En finir avec la violence faite aux femmes

«Une génération sans sida est possible», a lâché Didier Burkhalter en marge de l’Assemblée générale de l’ONU en septembre à New York. Le président de la Confédération a même évoqué 2030, date butoir fixée par les Nations unies dans le cadre des programmes de développement durable et des nouveaux Objectifs du millénaire. Cette annonce a été reprise dans le monde entier. Comme souvent, cependant, l’information est demeurée partielle.
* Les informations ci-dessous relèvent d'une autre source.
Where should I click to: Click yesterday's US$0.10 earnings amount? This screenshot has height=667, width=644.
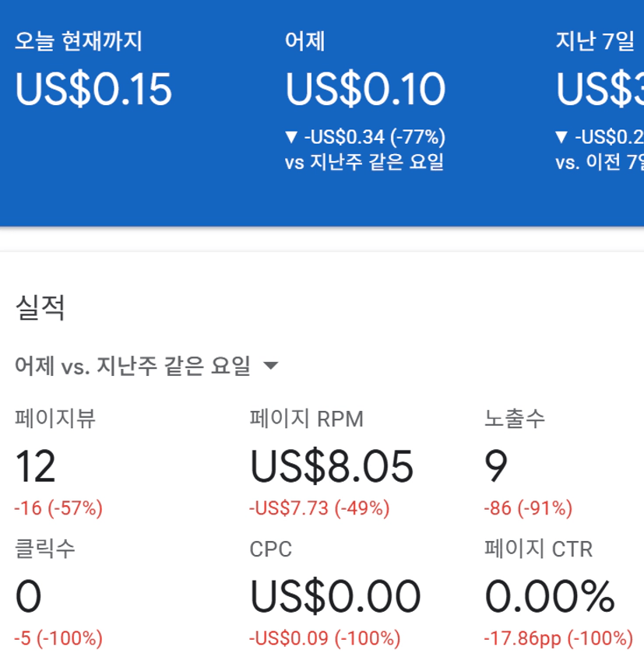click(365, 90)
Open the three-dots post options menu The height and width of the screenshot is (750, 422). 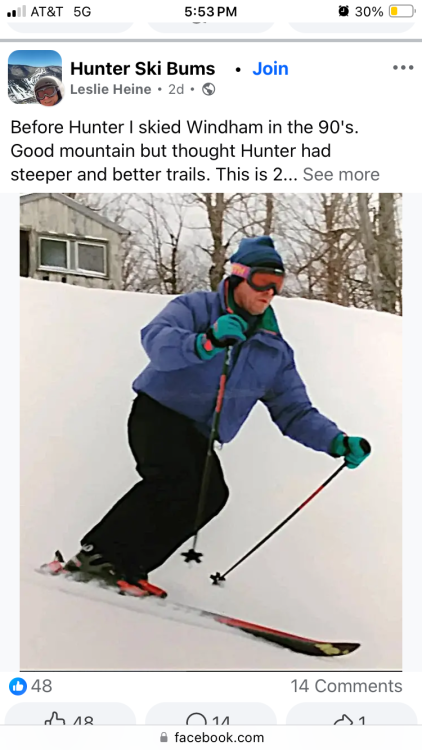click(403, 67)
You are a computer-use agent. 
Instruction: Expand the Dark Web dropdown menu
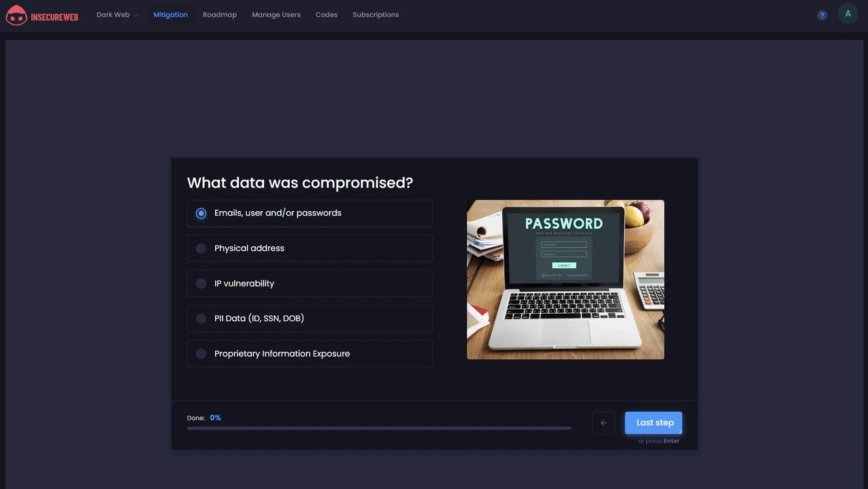pos(113,15)
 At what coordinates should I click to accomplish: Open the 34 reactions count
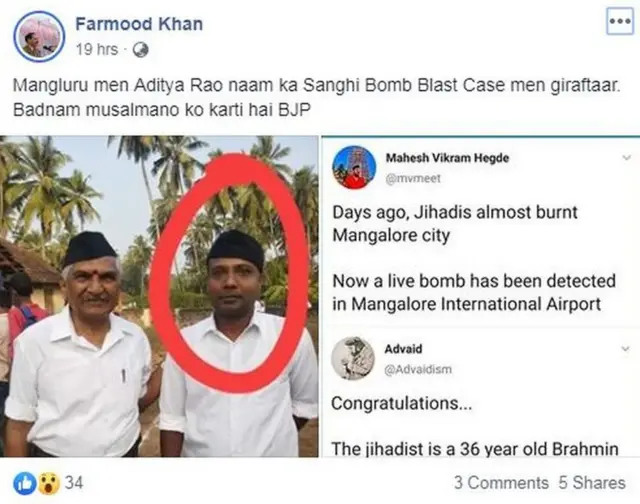pos(74,483)

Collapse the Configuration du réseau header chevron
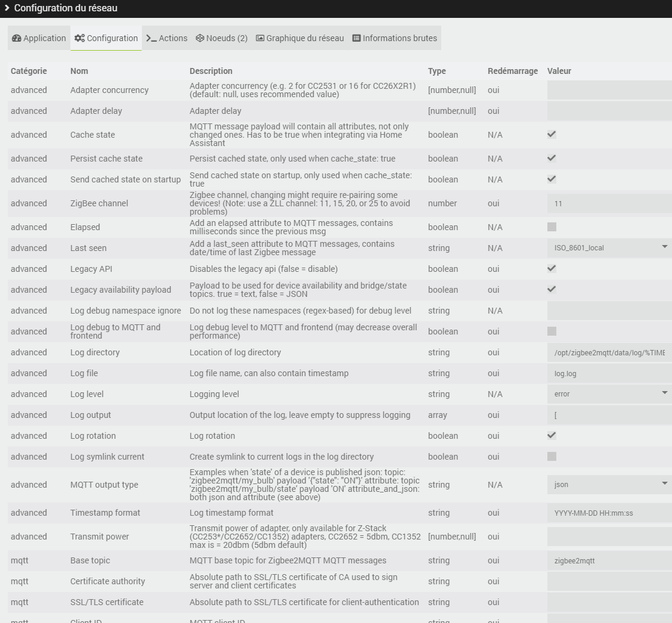(x=7, y=8)
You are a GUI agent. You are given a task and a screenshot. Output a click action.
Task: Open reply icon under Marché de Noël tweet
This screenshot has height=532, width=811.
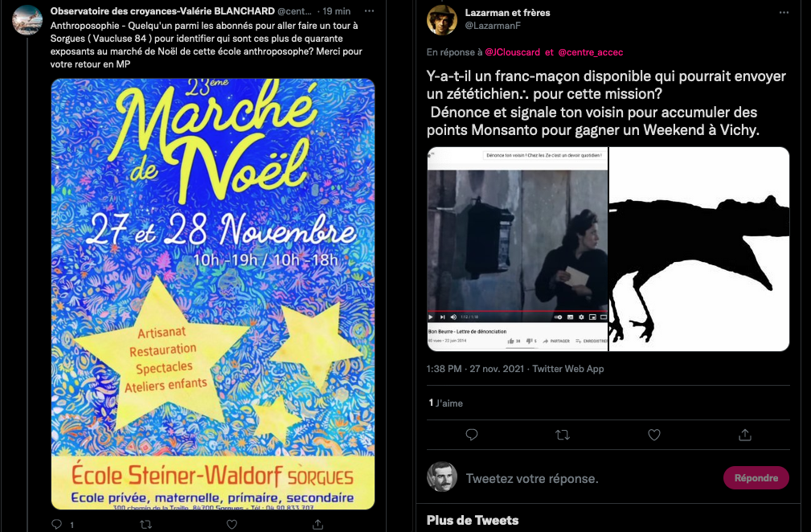point(57,524)
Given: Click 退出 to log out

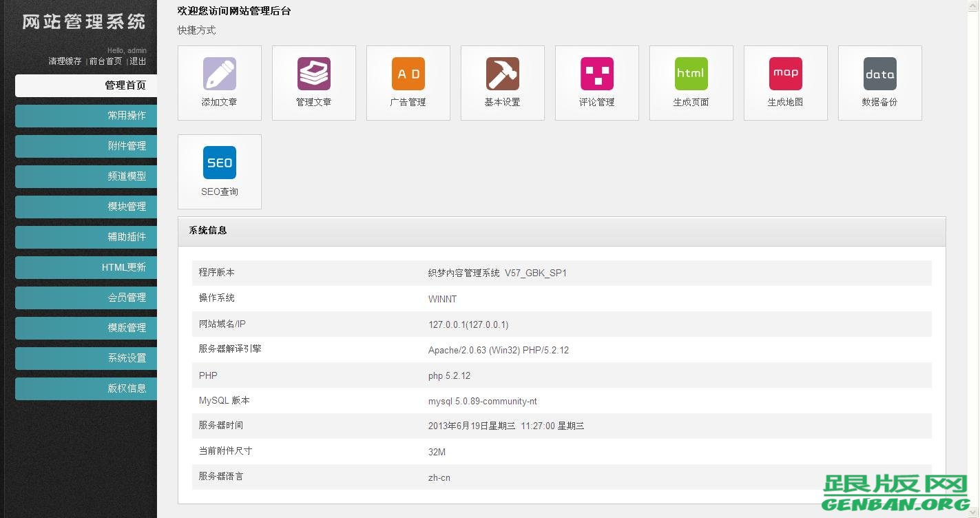Looking at the screenshot, I should 137,61.
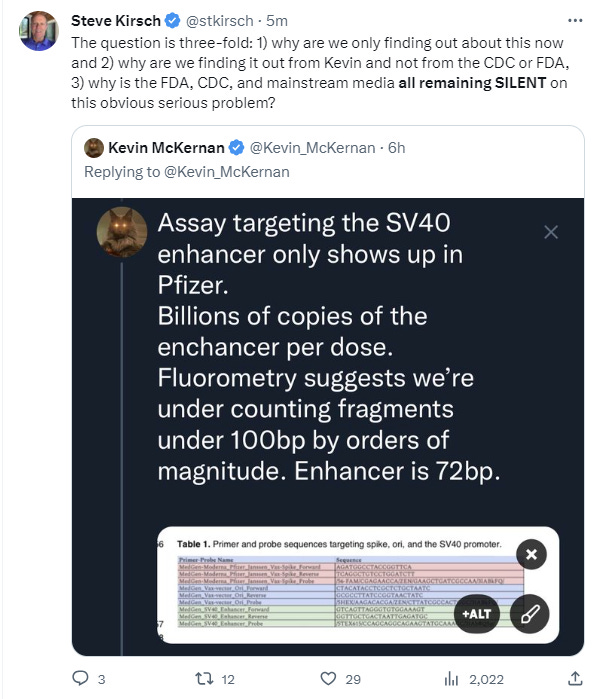Viewport: 601px width, 699px height.
Task: Click the reply speech bubble icon
Action: coord(82,679)
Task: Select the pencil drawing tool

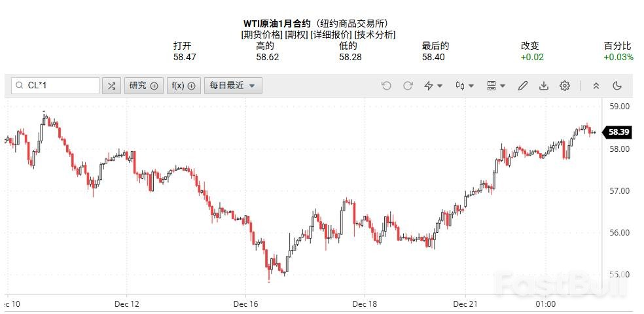Action: 522,86
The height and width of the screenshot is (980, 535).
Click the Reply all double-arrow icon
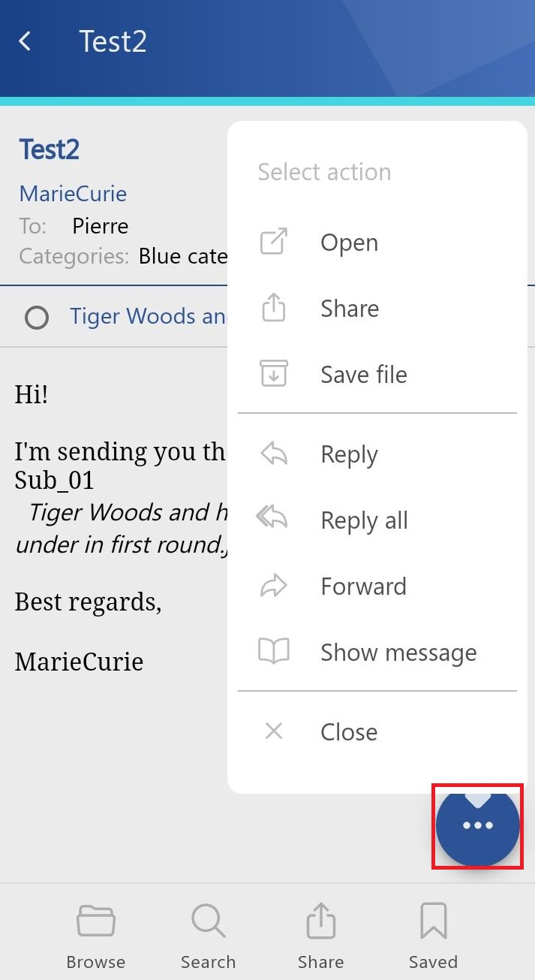click(272, 520)
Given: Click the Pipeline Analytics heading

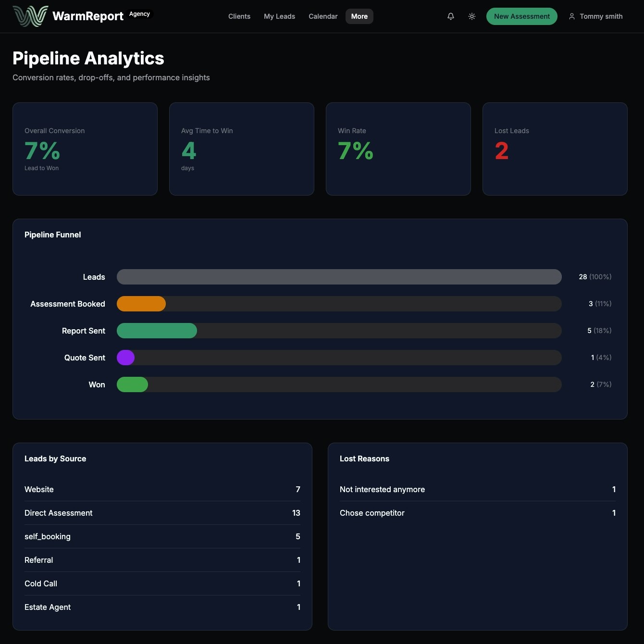Looking at the screenshot, I should 88,58.
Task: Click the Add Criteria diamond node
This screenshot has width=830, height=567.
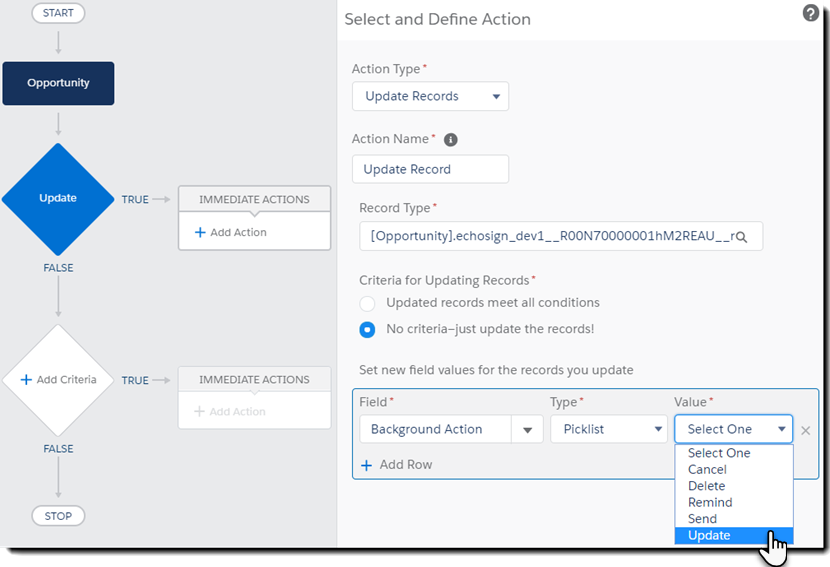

Dans son discours, Didier Burkhalter a évoqué l’éradication du sida à l’horizon 2030, et il a ajouté: «La faille cependant reste la contamination massive des femmes, plus spécifiquement dans les zones de conflit.» Avant de conclure: «Le sida reste la principale cause de mortalité dans le monde chez les jeunes femmes. Chaque minute, une femme contracte le VIH dans le monde.»

Ce discours résonne tout particulièrement en ce 25 novembre, Journée internationale pour l’élimination de la violence à l’égard des femmes. Ces exactions journalières, insoutenables, promues par des bandes de plus en plus incontrôlables, sont un fléau mondial qui déséquilibre l’ensemble des nations. Dans ce contexte, les propos tenus par le président Burkhalter ne font pas encore office de lumière dans la nuit. Au moins fixent-ils un cap. Dans un monde où assassinats, viols, rapts, prostitution, enlèvements, traites, violences domestiques font davantage de victimes que le cancer, la malaria, les accidents de la circulation, il est grand temps de dégager un horizon. 2030, un rêve? Une vision, dirions-nous plutôt.

2030, c’est demain. Le temps est donc compté. Les Etats doivent sans attendre «fixer des objectifs dans les domaines de l’éducation, de l’égalité des sexes, de l’alimentation et de la sécurité sociale», a préconisé Didier Burkhalter. Avec son discours, le président a fait de la Suisse une nation engagée dans les nouveaux Objectifs du millénaire. Et ceux-ci sont colossaux. La prévention, l’éducation, l’information, les campagnes à grande échelle, des programmes adaptés… Chaque pays est interpellé. Tout doit être mis en place au niveau politique, économique, institutionnel et associatif pour que cette génération sans violences, sans sida puisse advenir.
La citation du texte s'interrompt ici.